# Records
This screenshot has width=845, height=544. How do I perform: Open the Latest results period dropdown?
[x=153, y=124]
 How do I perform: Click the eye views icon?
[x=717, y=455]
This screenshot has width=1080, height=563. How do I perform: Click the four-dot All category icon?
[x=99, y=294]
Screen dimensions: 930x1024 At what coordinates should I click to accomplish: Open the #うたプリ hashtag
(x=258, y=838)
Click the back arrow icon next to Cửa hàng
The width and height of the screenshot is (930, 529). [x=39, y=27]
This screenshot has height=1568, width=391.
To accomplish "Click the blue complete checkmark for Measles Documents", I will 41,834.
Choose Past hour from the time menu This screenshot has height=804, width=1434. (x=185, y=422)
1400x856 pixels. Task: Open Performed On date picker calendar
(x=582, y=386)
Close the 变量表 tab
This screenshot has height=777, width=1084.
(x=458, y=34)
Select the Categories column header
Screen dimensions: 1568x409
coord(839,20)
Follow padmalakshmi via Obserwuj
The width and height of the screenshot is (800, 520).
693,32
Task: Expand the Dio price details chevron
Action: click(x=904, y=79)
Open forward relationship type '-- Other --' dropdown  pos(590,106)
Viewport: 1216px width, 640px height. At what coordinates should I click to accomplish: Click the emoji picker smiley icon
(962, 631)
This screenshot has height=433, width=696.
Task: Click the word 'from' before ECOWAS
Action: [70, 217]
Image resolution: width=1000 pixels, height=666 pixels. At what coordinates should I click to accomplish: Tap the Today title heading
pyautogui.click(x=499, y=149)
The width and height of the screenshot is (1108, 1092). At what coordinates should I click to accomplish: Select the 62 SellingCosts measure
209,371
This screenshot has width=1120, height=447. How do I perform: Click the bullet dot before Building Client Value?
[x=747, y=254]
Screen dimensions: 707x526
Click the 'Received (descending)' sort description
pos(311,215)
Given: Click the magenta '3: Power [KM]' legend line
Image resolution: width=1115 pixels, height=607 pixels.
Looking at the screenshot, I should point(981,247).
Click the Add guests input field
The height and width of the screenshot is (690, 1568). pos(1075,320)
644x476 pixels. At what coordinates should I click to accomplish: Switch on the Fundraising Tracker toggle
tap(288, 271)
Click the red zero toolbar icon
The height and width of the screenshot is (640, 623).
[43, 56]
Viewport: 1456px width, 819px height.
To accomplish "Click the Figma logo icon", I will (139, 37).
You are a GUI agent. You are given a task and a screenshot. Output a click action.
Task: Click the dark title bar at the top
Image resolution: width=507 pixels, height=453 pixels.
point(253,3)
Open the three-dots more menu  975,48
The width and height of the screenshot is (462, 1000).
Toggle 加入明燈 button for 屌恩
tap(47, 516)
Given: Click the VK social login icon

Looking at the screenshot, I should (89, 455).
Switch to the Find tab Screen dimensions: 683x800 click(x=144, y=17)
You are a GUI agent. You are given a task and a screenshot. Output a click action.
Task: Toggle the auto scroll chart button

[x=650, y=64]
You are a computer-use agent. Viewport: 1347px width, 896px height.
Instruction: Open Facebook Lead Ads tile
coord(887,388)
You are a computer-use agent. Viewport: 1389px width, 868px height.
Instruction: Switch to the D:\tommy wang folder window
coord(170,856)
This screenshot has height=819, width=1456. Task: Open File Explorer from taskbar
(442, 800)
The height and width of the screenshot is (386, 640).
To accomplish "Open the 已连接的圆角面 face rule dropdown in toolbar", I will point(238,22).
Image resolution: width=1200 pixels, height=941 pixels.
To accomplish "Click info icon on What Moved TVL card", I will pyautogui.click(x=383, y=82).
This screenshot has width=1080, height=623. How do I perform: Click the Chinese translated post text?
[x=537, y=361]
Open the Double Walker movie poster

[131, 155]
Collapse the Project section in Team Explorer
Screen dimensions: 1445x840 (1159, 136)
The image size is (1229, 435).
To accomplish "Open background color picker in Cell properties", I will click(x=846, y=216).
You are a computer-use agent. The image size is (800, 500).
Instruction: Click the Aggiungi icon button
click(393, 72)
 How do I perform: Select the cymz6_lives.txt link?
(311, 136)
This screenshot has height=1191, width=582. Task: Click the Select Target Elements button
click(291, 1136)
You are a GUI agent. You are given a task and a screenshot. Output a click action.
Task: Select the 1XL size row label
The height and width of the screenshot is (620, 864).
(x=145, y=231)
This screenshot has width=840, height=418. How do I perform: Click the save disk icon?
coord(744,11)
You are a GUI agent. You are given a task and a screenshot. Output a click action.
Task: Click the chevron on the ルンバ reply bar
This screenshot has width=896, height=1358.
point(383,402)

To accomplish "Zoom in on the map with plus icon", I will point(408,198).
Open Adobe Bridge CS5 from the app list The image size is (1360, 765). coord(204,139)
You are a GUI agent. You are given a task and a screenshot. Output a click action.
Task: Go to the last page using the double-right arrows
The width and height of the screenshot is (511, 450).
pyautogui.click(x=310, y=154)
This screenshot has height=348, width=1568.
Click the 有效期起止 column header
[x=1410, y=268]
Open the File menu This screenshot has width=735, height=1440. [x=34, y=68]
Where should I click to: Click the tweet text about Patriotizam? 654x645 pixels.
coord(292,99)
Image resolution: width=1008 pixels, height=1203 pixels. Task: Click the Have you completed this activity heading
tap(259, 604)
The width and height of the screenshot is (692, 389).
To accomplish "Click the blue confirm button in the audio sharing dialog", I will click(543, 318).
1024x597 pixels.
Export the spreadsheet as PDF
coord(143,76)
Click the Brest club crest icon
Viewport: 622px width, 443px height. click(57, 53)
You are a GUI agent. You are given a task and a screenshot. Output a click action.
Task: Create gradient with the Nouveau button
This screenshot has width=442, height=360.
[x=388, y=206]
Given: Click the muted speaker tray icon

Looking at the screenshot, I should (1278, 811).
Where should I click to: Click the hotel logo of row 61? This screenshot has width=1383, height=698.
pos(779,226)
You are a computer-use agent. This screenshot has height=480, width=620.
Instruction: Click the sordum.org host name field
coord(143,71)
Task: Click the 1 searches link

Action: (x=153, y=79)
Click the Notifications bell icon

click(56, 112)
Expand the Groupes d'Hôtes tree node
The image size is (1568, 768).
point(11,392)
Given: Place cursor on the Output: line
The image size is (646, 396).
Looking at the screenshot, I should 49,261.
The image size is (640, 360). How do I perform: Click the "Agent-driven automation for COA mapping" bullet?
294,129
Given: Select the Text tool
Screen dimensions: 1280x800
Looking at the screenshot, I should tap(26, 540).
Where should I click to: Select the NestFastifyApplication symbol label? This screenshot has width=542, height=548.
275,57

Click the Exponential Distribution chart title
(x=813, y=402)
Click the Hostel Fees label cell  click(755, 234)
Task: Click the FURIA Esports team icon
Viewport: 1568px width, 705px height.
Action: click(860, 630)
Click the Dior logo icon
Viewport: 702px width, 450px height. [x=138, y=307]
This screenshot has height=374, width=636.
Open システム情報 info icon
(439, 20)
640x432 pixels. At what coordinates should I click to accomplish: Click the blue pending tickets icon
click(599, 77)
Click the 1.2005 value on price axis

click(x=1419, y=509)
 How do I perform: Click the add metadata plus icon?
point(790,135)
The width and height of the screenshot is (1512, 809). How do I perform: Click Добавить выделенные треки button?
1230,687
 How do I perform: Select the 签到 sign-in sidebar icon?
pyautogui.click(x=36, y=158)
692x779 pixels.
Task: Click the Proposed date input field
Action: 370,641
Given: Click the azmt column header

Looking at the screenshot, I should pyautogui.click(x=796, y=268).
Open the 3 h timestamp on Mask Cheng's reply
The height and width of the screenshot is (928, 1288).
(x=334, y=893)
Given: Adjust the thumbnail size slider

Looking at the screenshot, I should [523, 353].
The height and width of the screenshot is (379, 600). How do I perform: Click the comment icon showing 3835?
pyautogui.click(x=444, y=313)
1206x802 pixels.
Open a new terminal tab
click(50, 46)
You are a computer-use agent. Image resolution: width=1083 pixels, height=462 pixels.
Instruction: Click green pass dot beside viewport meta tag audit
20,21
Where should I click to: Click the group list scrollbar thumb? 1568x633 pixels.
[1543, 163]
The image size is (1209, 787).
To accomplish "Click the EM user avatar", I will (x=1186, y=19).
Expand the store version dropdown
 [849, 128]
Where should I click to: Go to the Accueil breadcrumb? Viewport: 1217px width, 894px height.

# What you will do
When the line with "This screenshot has width=840, height=418." is reached in the data above, start copying there, and copy each line exactly until the line with "Task: Go to" has been copied; copy nothing else.

# Response
This screenshot has width=840, height=418. How do I perform: Click the save disk icon?
coord(744,11)
You are a GUI agent. You are given a task and a screenshot. Output a click action.
Task: Click the chevron on the ルンバ reply bar
This screenshot has width=896, height=1358.
point(383,402)

To accomplish "Zoom in on the map with plus icon", I will point(408,198).
Open Adobe Bridge CS5 from the app list The image size is (1360, 765). coord(204,139)
You are a GUI agent. You are given a task and a screenshot. Output a click action.
Task: Go to the last page using the double-right arrows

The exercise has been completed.